China produced 95.35 million tons (699.2 million barrels) of crude oil during the first half of the year. This represented a modest 0.8-percent annual increase. The increase in crude oil production, however small, was worth noting. China has been struggling with a decline in domestic oil production caused by a combination of natural depletion and geological challenges that make new production in many cases prohibitively expensive.
Besides, China imported about 209,000 bpd of oil from Iran in June despite U.S. sanctions. Imports are down from just under 500,000 bpd in the first five months of the year, but the levels are still significant. The data adds to speculation that Beijing may risk running afoul of American sanctions to secure crude supplies from the Islamic Republic. Besides, in June, China is expected to ramp up purchases from other major oil-producing countries in the Middle East, West Africa and Russia to make up for the loss of supplies from Iran.
Saudi Arabia urged on Jul.25 countries buying crude oil to secure the free navigation of tankers in the Strait of Hormuz, which is the most important oil chokepoint in the world with daily oil flows averaging 21 million bpd, or the equivalent of 21 percent of global petroleum liquids consumption.

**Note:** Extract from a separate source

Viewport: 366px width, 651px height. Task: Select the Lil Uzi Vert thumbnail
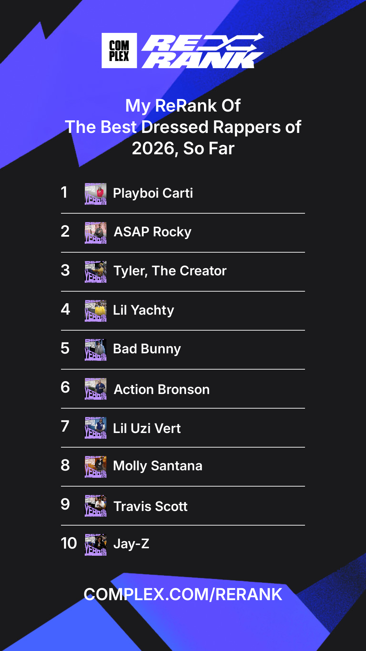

Several high-profile incidents in recent weeks and months have raised the tensions between Iran and the West in the Middle East.
The US oil and gas rig count fell by 8 last week, adding to months of losses, as US oil production falls to lowest levels since October 2018. The total number of active oil rigs in the United States fell by 3 according to the report, reaching 776. The number of active gas rigs decreased by 5 to reach 169. US production fell sharply for week ending July 19 to 11.3 million bpd, more than 1 million barrels down from the all-time high in the United States, and the lowest production level since October of last year.
Nord Stream 2 AG said on Jul.26 that it had brought action for annulment of the amendment to the Gas Directive before the General Court, because it says the measures extended to pipelines to and from the EU are ‘discriminatory.’ Nord Stream 2 also reserves the option to defend its rights under international law by proceeding separately with arbitration against the EU pursuant to the investment protection guarantees of the Energy Charter Treaty (ECT). Meanwhile, a U.S. Senate committee will now not vote until next week on a bill that seeks to levy sanctions on companies and individuals involved in building the Nord Stream 2 pipeline.
We expect bunker prices may continue irregular changes today in a range of plus-minus 1-4 USD.